Can someone explain TV scheduling to me? (general TV rants)

You have Show A on Tuesday at 7pm. And the other network has Show B, on Wednesday at 8pm. Both are doing very well in the ratings. Let’s say they’re both cop dramas, even though I know the idea of two cop dramas on TV is pretty ridiculous, so they appeal to similar audiences. Why would you then schedule your successful show opposite the other?

I don’t understand the mindset. The logical thing to do, to me, would be instead of scheduling another comedy opposite Friends, to try to “steal” their audience, why not schedule Touched By an Angel or somethign else that is outside that demographic there? So you clean up the everyone else market?

Of course, the opposite extreme is to assume, “Since everyone is watching Survivor anyway, we’ll put somethign we don’t care about against it.” Yeah, FOX, me and the Tick are looking at you. Quirky, nontraditional shows put you guys on the map, but that won’t stop you from sentencing this one to death, will it?

Furthermore, although you, Mr. Exec, see programs only as vectors for advertisements, and thus want to position them strategically (yes, you’re a very smart strategist, which is why you green-lighted some show about a singing cop and his talking waffle partner and then were amazed that it failed), you somehow seem unaware that people are supposed to WATCH the show, and if you keep moving it around the schedule, it’s much harder to do that.

In addition, while looking at the fall TV preview issue of EW, I was amazed at how many shows are returning that I had no idea existed in the first place. “That’s Life”? Is this a real show? I was also surprised at how many returning shows were shows I thought died a long time ago. “Just Shoot Me” has been on for about 27 years, but I’ve never known anyone who watches it. I thought “Dharma and Greg” had long been cancelled.

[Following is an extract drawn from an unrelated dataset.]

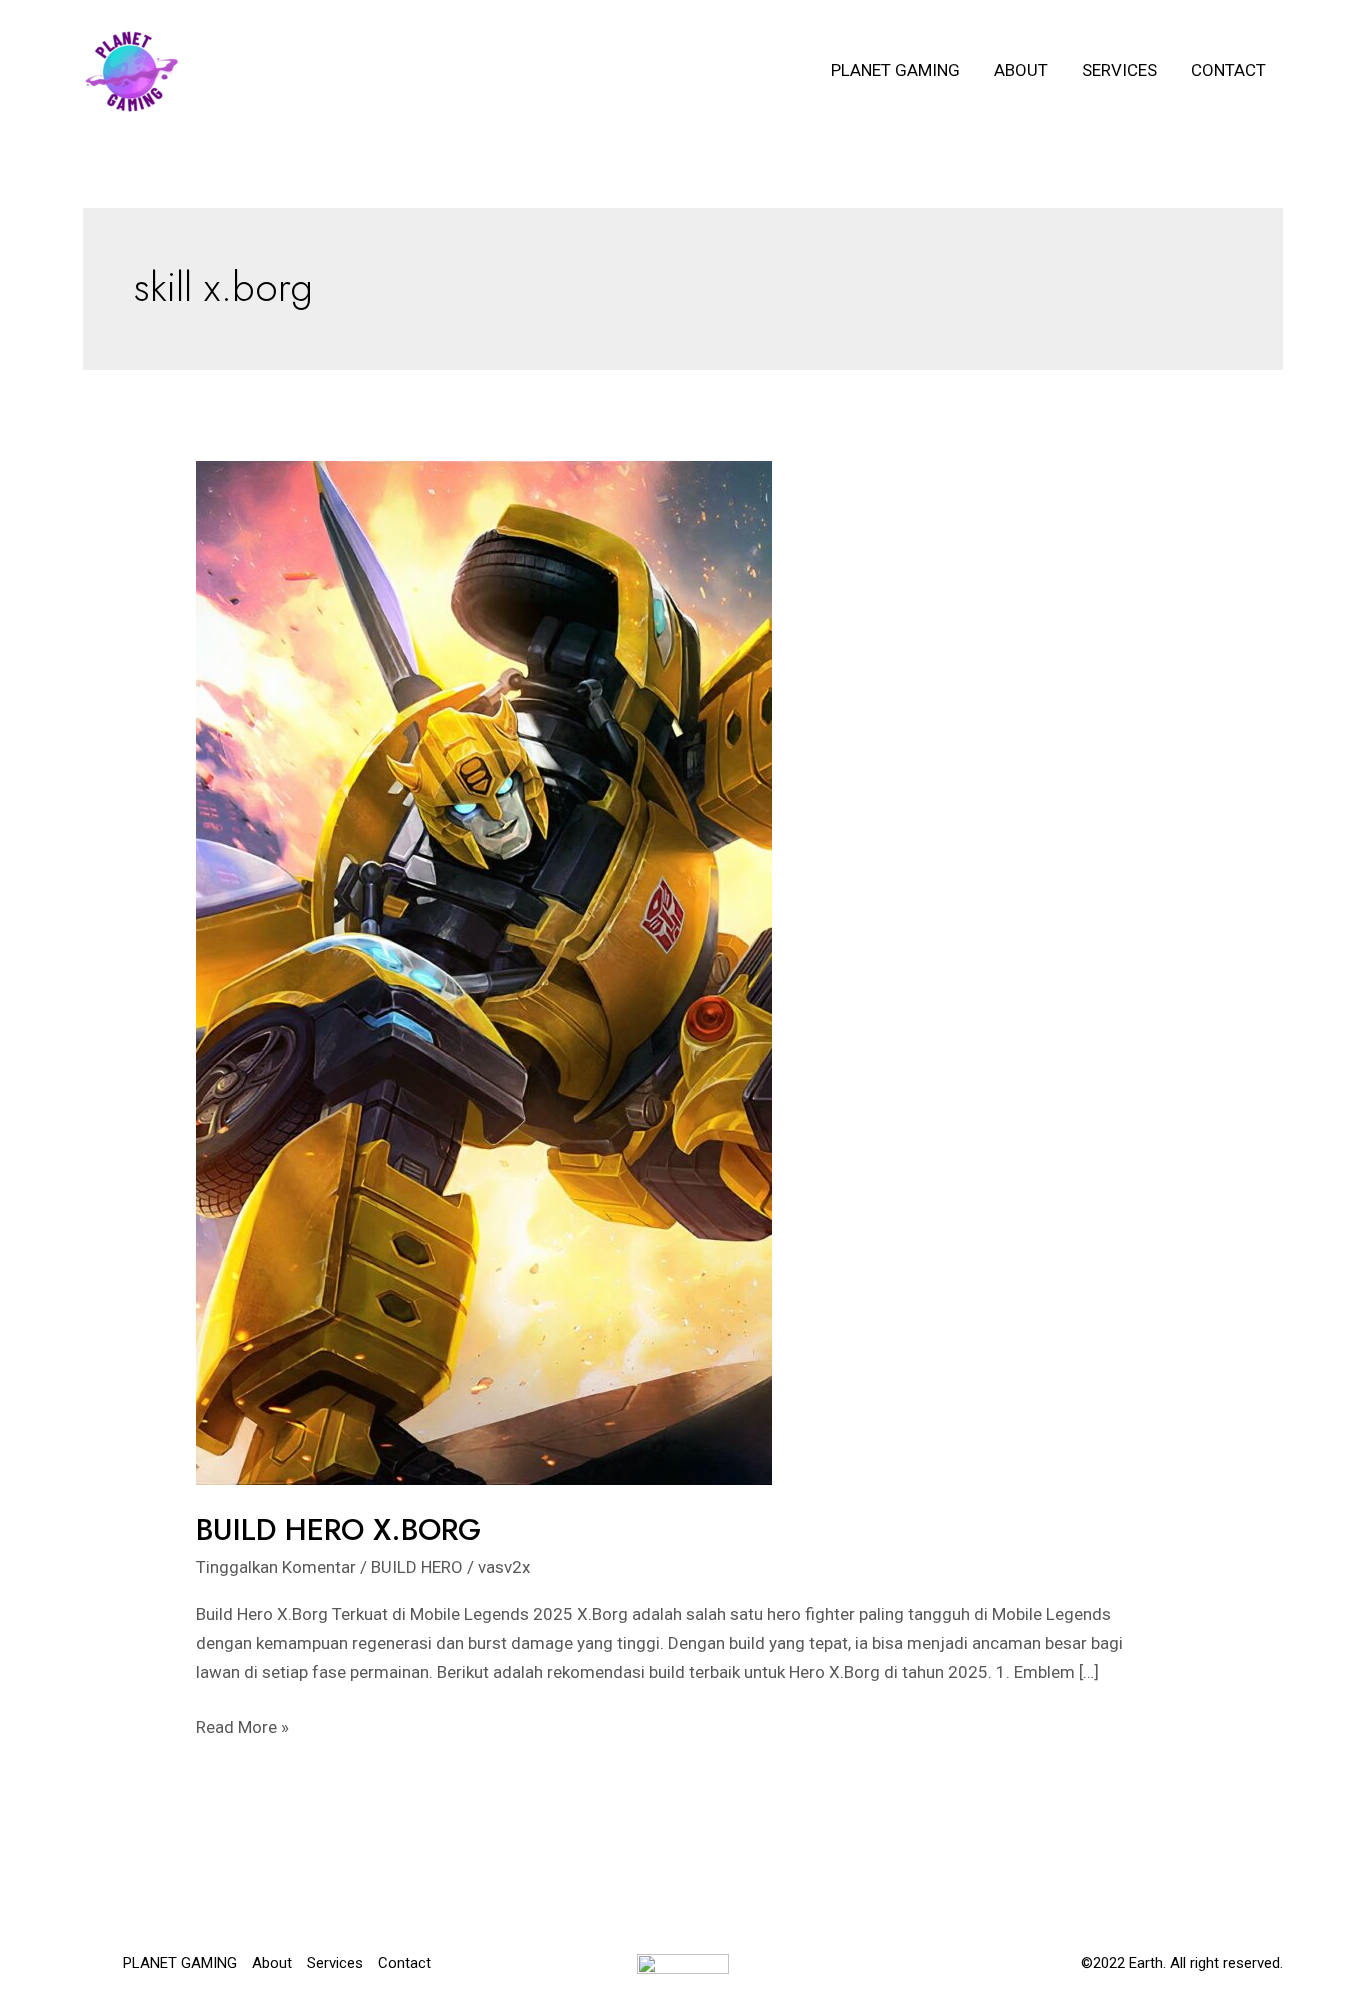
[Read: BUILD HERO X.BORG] (484, 971)
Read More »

Oh hell, I’m on a roll, may as well go to completion. One of the things I enjoy about the Fall TV preview issues are the “What on earth are they thinking?” shows. Shows that million-dollar salaried execs gave thumbs-up to when I could tell them they’re going to fail. Things like the Daniel Stern thing that, at the moment, consists of “A divorced guy with kids runs a rec center.” That’s it? That’s your show? You got a budget based on THAT? However, this year there were no obvious candidates for “Show most likely to be cancelled before it premieres.”

It’s amazing to me that, with cable tv and VCRs as such a big threat to network TV, they still can’t seem to understand why the same things fail to work year after year. They get paid ridiculous salaries and yet never learn from any mistakes. “Oh, THAT Malcolm in the Middle clone failed, but THIS one will work because it’s a GIRL!”

I was glad to see, however, that ABC hasn’t completely changed to the all-Who Wants to Be a Millionaire" lineup.

Yet.

Take “Futurama” for example. It’s scheduled on Sundays @ 7PM going up against “60 Minutes”. Unfortunately, Fox’ NFL coverage runs long and the show is either truncated or pre-empted (luckily I have West coast network feeds on my satellite dish). Odds are, someone at FOX doesn’t like the show and gets it put in the worst possible timeslot as revenge of some kind. Look at nearly every sci-fi/fantasy show FOX put on Fridays at the 8PM slot and you’ll get the idea.

I’m waiting for the day when the networks start staggering their yearly schedules. For example, start a show in August, giving it time to find an audience. That way, when the other networks crank thei new shows, yours has a good chance of surviving.

All networks tend to program science fiction on Fridays (or Saturdays). It’s recieved wisdom that that’s when you run SF shows (possibly because the Twilight Zone was a success on Friday). Even when shows are successful on other days, the networks eventually move them to Friday to die.

There a lot of that on TV, BTW – people do things because that’s how they’re done, without thinking.

One reason you put a show up against a similar show is because you want the first show’s demographics and figure your version of the cop show will draw it away.

Blue Sky – some of the cable networks are staggering their shows (notably Sci-Fi). The problem is that networks are paid according to ratings, and the big ratings periods are November, February, and May. There’s no point in having a big hit in July as far as they’re concerned. There’s been a trend to introduce shows on off times to give them a chance to gain an audience (it worked for Seinfeld), but it’s a risk, and TV executives work to minimize risk.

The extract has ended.